Non rimane che salvare il file e riavviare SSH:
sudo service ssh restart
Questo passo è importantissimo in quanto se non fatto correttamente SFTP rifiuterà i tentativi di connessione. Come prima cosa la directory che ingloba tutte le directory di chroot deve avere root
come owner. Nel nostro caso la directory è /var/www/
. Quindi:
sudo chown root:root /var/www/
Per consentire agli utenti di effettuare l’accesso occorre settare alle directory di chroot il permesso 755 ed associare i rispettivi gruppi.

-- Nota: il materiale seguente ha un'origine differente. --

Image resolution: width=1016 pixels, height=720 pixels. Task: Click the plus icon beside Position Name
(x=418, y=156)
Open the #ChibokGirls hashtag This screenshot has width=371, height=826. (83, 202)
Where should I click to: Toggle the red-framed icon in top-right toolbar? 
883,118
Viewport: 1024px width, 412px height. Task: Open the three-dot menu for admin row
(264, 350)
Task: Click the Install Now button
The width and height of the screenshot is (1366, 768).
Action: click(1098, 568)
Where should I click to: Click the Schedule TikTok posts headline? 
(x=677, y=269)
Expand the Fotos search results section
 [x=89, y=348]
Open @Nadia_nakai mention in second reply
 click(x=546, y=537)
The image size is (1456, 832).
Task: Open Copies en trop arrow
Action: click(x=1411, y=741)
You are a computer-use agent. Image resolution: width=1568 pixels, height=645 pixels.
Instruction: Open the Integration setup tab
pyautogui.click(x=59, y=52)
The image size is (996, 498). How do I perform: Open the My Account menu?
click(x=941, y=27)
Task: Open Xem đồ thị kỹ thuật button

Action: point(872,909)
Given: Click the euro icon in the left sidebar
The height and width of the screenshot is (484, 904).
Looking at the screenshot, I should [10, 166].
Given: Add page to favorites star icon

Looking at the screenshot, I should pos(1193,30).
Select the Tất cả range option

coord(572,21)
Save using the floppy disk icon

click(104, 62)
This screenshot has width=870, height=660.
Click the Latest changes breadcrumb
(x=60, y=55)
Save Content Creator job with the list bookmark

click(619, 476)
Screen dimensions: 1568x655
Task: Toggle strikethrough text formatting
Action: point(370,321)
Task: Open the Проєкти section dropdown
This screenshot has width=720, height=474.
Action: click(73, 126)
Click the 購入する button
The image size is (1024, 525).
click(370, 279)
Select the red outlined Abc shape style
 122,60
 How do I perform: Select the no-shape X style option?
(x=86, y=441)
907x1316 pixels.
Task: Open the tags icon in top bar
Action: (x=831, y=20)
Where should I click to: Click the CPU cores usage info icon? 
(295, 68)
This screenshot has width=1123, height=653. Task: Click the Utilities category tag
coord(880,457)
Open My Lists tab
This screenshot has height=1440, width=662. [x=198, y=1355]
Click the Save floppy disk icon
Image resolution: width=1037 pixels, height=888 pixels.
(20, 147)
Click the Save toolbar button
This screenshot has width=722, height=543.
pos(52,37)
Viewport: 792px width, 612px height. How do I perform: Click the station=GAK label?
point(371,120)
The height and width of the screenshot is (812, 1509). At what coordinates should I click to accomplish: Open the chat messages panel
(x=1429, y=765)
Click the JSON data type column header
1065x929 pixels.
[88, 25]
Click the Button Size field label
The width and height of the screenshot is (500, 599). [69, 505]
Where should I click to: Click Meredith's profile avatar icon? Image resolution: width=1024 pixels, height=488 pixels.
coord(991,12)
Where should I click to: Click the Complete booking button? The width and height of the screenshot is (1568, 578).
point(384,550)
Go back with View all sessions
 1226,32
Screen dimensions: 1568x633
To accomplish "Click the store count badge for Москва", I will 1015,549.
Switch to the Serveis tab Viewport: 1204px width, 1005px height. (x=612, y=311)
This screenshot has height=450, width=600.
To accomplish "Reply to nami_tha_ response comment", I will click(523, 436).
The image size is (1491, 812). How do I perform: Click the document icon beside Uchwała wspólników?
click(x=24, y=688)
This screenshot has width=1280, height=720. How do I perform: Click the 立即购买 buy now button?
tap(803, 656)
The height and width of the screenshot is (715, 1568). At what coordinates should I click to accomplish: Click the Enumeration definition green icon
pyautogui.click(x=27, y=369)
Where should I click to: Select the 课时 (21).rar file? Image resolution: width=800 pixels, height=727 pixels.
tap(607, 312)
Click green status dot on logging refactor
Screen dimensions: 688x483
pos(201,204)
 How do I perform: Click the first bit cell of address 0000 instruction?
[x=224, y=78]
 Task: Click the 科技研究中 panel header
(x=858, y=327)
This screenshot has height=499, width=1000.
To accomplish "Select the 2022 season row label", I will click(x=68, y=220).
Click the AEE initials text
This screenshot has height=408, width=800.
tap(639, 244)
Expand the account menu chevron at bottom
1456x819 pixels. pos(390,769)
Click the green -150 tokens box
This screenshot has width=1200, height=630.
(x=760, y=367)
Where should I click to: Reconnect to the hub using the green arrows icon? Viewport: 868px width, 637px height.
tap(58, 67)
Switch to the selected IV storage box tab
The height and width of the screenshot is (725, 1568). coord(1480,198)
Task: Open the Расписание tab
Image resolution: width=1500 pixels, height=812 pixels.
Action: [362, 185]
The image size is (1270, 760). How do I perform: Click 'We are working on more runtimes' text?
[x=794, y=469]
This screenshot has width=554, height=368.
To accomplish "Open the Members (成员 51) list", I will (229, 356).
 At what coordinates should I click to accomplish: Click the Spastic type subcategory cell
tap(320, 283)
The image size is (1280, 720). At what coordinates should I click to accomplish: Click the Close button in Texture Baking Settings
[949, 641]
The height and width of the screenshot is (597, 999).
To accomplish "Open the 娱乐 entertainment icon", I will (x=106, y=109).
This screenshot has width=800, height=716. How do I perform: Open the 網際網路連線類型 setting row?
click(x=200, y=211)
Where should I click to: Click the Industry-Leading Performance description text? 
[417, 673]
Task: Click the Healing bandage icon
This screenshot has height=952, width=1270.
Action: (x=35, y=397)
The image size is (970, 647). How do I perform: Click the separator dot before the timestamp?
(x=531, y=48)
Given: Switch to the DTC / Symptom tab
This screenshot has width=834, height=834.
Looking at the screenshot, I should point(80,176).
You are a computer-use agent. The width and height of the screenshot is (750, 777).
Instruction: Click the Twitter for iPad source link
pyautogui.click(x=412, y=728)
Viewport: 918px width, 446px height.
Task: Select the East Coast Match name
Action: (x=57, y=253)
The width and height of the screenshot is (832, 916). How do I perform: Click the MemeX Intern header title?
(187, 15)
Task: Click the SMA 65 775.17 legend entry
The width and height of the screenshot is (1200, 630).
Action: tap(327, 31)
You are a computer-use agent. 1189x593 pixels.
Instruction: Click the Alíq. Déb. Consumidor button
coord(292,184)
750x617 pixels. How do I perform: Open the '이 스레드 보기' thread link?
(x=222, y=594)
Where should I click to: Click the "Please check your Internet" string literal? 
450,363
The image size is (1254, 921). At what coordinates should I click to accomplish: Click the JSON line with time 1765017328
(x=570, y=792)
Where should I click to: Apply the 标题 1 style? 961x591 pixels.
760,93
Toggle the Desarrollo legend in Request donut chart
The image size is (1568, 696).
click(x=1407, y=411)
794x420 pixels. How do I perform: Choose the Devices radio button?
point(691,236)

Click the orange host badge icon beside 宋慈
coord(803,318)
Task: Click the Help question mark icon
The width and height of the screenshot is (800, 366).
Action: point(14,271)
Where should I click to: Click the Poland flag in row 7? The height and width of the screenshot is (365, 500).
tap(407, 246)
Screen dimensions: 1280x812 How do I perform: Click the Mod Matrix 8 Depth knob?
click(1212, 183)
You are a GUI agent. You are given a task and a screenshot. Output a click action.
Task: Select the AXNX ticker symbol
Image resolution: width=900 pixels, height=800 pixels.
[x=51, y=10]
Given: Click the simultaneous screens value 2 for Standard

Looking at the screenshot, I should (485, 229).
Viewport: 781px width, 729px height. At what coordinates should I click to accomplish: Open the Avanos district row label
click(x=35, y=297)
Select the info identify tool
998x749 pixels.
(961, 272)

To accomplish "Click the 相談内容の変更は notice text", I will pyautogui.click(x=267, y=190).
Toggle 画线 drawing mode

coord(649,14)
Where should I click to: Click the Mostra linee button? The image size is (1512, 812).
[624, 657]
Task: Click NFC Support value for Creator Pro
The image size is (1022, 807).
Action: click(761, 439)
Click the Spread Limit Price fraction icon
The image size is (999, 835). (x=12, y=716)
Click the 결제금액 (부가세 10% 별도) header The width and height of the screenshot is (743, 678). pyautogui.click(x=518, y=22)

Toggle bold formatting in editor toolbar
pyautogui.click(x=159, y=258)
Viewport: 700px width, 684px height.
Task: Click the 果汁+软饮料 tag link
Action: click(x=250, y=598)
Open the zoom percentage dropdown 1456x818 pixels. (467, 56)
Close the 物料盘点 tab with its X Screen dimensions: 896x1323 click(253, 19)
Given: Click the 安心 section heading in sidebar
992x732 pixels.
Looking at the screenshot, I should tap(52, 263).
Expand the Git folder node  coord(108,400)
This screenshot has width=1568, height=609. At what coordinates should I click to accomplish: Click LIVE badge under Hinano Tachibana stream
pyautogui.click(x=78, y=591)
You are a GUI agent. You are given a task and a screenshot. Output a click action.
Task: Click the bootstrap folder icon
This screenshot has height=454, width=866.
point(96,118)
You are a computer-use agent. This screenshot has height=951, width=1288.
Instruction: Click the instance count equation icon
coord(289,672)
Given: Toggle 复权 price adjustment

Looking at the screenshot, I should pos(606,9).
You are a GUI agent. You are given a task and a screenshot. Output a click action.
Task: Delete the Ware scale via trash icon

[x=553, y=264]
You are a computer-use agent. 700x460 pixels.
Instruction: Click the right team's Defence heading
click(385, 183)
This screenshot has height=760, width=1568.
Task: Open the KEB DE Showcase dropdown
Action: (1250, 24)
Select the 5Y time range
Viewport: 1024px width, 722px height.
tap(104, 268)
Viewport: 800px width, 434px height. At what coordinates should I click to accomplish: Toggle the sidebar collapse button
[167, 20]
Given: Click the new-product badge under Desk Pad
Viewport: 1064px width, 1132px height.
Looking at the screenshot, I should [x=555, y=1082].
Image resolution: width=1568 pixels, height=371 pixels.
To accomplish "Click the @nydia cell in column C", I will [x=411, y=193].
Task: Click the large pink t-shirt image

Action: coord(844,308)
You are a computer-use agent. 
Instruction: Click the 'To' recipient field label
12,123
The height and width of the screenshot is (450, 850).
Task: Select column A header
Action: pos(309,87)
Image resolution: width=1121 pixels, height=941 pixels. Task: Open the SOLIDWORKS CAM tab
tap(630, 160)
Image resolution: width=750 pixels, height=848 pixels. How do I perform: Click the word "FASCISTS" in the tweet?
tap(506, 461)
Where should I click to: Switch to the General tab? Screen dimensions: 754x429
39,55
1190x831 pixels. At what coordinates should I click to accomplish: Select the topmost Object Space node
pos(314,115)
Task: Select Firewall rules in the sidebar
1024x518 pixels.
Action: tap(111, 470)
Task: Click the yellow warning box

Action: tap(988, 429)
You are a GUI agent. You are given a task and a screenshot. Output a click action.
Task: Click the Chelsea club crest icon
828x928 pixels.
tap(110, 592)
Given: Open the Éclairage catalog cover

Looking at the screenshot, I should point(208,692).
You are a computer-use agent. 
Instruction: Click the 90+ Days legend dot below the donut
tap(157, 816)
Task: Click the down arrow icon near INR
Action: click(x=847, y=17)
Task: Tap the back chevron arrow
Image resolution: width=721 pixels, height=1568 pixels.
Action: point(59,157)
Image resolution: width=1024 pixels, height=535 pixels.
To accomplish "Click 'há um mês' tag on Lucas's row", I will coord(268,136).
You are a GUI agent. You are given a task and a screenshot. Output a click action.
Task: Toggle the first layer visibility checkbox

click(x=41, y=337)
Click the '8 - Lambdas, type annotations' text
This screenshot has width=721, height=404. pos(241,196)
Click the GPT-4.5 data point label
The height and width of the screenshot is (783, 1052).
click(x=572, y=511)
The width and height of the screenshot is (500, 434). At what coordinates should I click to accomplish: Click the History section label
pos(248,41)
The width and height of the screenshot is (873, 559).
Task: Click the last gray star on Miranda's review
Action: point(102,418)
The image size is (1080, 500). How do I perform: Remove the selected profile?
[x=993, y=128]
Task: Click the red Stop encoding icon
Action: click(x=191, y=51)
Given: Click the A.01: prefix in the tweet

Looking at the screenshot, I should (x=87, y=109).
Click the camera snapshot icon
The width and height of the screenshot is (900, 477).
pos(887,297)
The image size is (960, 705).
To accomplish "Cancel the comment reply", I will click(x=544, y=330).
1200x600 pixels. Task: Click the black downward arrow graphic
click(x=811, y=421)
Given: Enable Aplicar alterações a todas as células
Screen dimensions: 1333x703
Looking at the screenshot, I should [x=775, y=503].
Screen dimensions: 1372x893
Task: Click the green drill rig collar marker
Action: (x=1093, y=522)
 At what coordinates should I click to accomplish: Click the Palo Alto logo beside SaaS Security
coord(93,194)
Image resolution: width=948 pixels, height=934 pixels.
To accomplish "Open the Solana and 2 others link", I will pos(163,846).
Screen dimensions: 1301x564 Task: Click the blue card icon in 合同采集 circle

Quindi:
sudo chown -R root:live /var/www/miosito.com/
sudo chown -R root:staging /var/www/staging.miosito.com/
sudo chmod 755 /var/www/miosito.com/
sudo chmod 755 /var/www/staging.miosito.com/
Infine facciamo in modo che eventuali nuovi file creati all’interno delle directory di chroot ereditino lo stesso gruppo:
sudo find /var/www/miosito.com/ -type d -exec chmod g+s {} \;
sudo find /var/www/staging.miosito.com/ -type d -exec chmod g+s {} \;
Per consentire gli utenti dei gruppi di scrivere all’interno delle directory di chroot, occorre impostare a file e sottodirectory il permesso 775:
sudo chmod -R 775 /var/www/miosito.com/*
sudo chmod -R 775 /var/www/staging.miosito.com/*
ATTENZIONE: L’asterisco seguito dallo slash è importante altrimenti il permesso viene cambiato anche alla stessa directory di chroot!
Alla fine avremo qualcosa del tipo:
ls -l /var/www/
drwxr-sr-x 3 root root 4096 Jun 13 09:09 miosito.com
drwxr-sr-x 4 root root 4096 Jun 13 09:05 staging.miosito.com
ls -l /var/www/staging.miosito.com
drwxrwsr-x 10 root staging 4096 Jun 13 09:07 public_html
ls -l /var/www/miosito.com
drwxrwsr-x 2 root live 4096 Jun 13 09:09 public_html
Non rimane che effettuare un test di connessione per verificare che tutto funzioni correttamente.